'Grassroots' of the NDP helped Ryan Meili win leadership, says Sask. political scientist
University of Regina political scientists react to Meili's win
Ryan Meili's election means a moderate turn to the left for the Saskatchewan NDP, according to a Regina political scientist.
The Saskatoon Meewasin MLA defeated Regina Rosemont MLA Trent Wotherspoon on Saturday with a healthy 1,100 vote margin of victory.
"Fifty-five per cent in a two person contest is a good solid win. This was, I think, a vote from the grassroots of the party," said Tom McIntosh, head of the political studies department at the University of Regina.
Meili, 42, pledged to only take donations from individuals and was able to raise more money than Wotherspoon.
He was also able to exorcise some past political demons, having lost the leadership in both 2009 and again in 2013 when Cam Broten eked out a win by 44 votes.
The physician-turned-politician was branded in the last two leadership campaigns as further left on the political spectrum than his opponents. McIntosh said Meili's campaign policies were not that different from Wotherspoon's.
"Substantively this is not a huge, massive turn to the left. It's a modest turn to the left but I think you would have a modest turn to the left with Wotherspoon as well."
University of Regina associate professor of political studies Jim Farney said that while both candidates shared many of the same policy ideas, Meili was able to attract more members because of what he represented.
"Energy level I think, and a real sense in the membership of the NDP that they wanted change, and he certainly represented that to the party membership," said Farney.
"His messaging around ill-health is really a political problem I think resonates with folks who want to see government do more generally. Wotherspoon is more the establishment of the party, in terms of his network and in terms of his style maybe a little bit too."
Meili proposed a $15 minimum wage and removing corporate and union donations to parties as a first act of government, and universal pharmacare.
Farney said the party now has a clear direction heading into the 2020 election but, given the difference they need to make up to catch the Saskatchewan Party, he said 2024 may be more realistic.
"They can really plan now out to 2024 to rebuild organizationally, to rebuild their brand, to really listen. They haven't had that type of stability in a very long time."
Moe vs. Meili
Premier Scott Moe has been the minister of environment and advanced education and has been under the lights in question period, but never front and centre.
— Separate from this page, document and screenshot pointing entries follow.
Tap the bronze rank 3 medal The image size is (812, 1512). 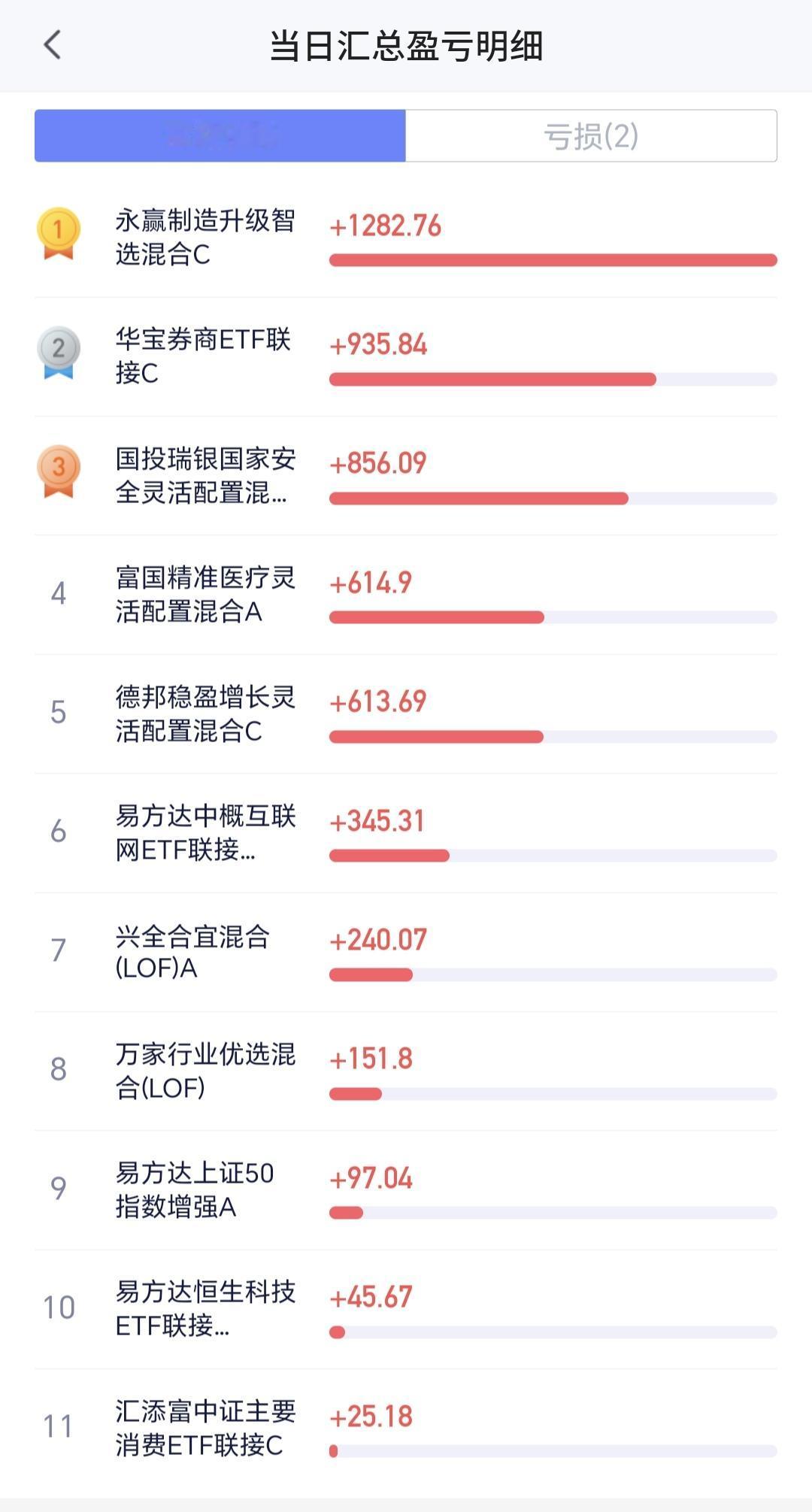59,471

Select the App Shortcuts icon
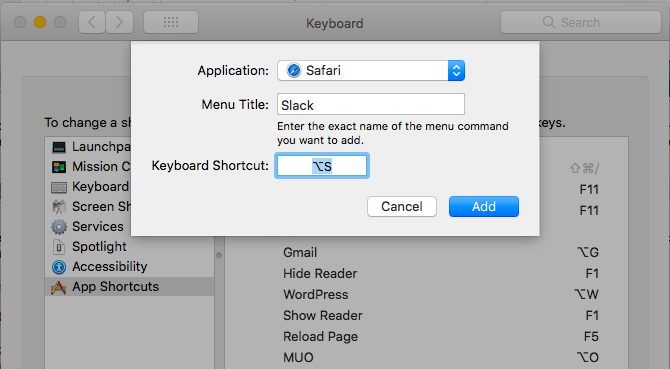coord(59,287)
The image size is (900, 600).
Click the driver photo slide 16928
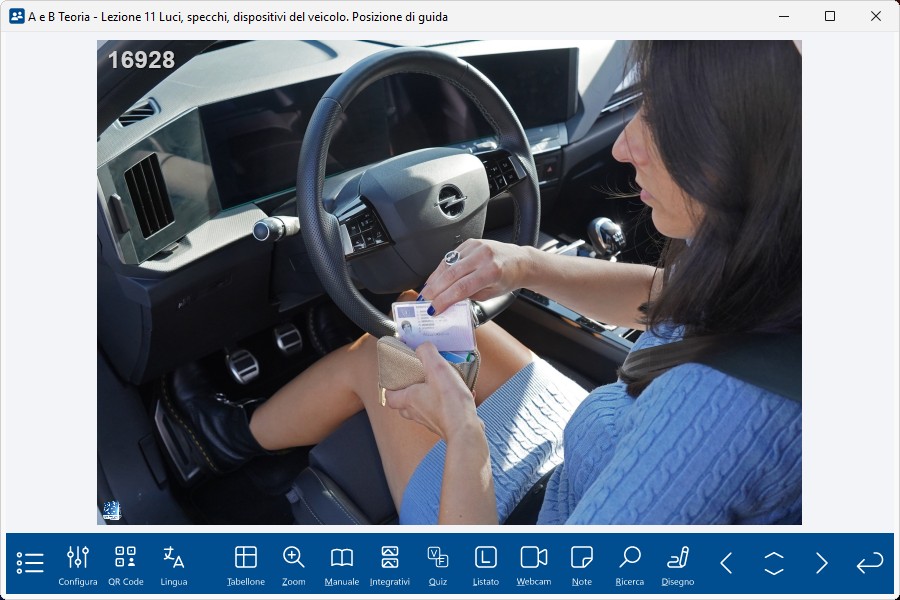coord(449,282)
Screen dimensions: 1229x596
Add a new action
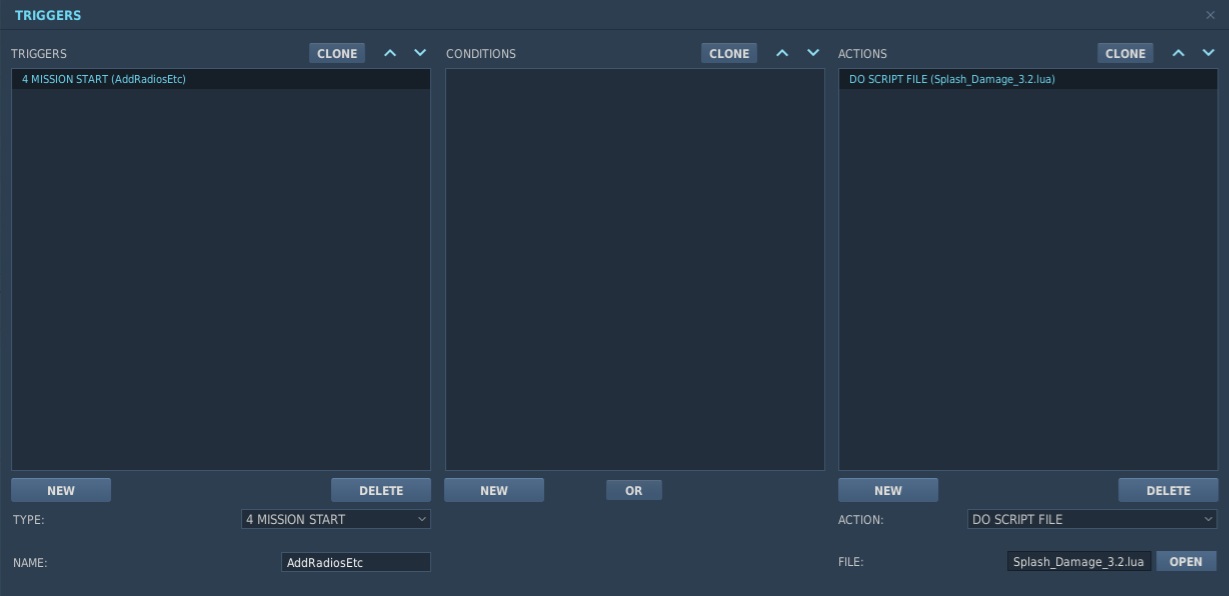888,490
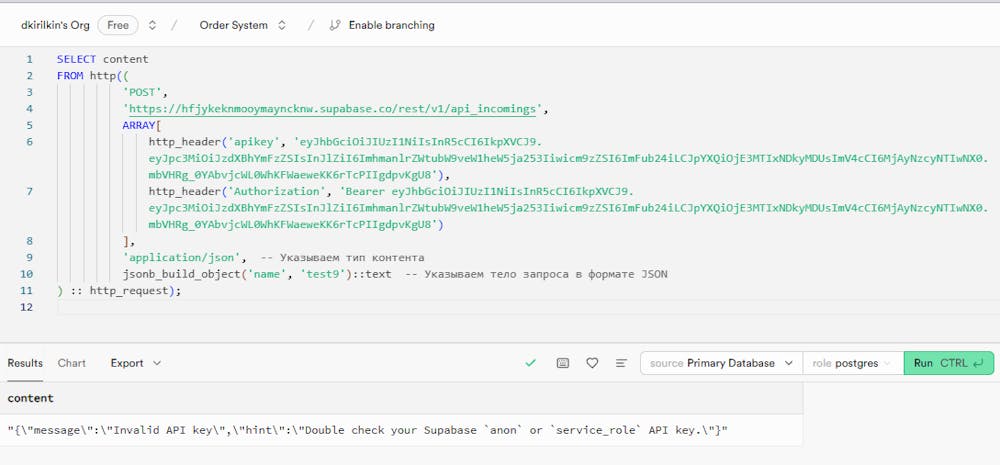This screenshot has height=465, width=1000.
Task: Open the organization switcher chevrons
Action: coord(152,25)

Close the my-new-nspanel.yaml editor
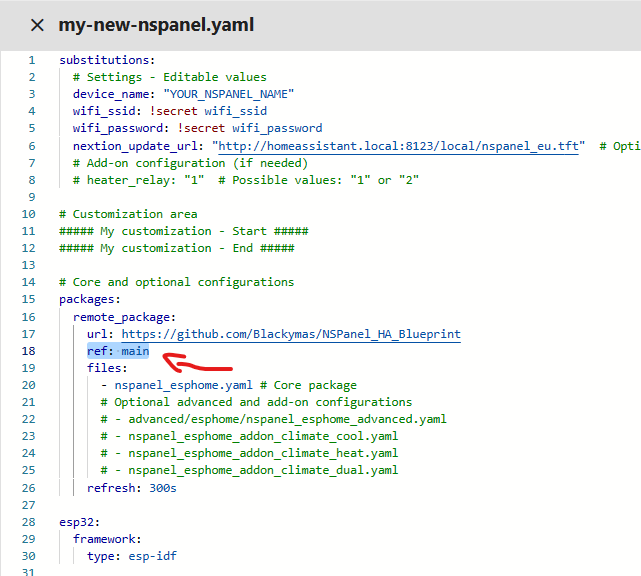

Meili was elected in March 2017 and, while he worked as a critic, has only a few months of debate in the legislature under his belt.
"Meili is pretty brand new at this. Moe wasn't the most high profile in the government caucus either. I'm not sure what to expect," McIntosh said.
"This is going to be a pretty steep learning curve from MLA to leader of the opposition, especially at a time when the Sask. Party seems vulnerable."
Meili said following his win that he was in favour of a "made in Saskatchewan" solution to climate change and supports some form of carbon pricing.
The Saskatchewan Party is leaving federal money on the table and risks having Prime Minister Justin Trudeau impose a plan on the province by not having such a plan in place, Meili said.
"This is going to be a bit of a difficult dance because within the party there's a strong sentiment in favour of putting a price on carbon. He's going to have to get more specific."
For Farney, Moe and Meili both offer different options for Saskatchewan voters.
"I think it's hard to imagine Meili working the mainstreet in Weyburn say as well as Moe will, but I also have trouble seeing Moe in downtown Saskatoon as successfully as Meili," Farney said.
When Trent Wotherspoon stepped on stage Saturday to give his final speech to members, he was flanked by six colleagues in the NDP caucus.
Meili's speech followed. In the lead-up to the convention only Saskatoon Nutana NDP MLA Cathy Sproule stood with Meili.
MLAs David Forbes, Vicki Mowat and interim leader Nicole Sarauer did not endorse a candidate.
"This is Meili's first challenge as leader, he's got to reach out to that caucus. There are traditional ways you do that, you appoint some of those people to key positions. You make sure their voices get heard in your deliberations," McIntosh said.
"He's also the leader and he's won with good solid majority of the grassroots of the party and the caucus has to realize this is the man the party chose and they have to respect that decision."
McIntosh said Meili would be wise to give former interim leader Nicole Sarauer a high profile position in opposition.
"She's earned now a serious role in the party. I expect she'll be deputy leader, or house leader."
On Saturday, Sarauer received a tribute video and a standing ovation after leading the party for just eight months.
"She's going to have a constituency in the party that's going to have to be respected. He's got himself a really good lieutenant if he wants it."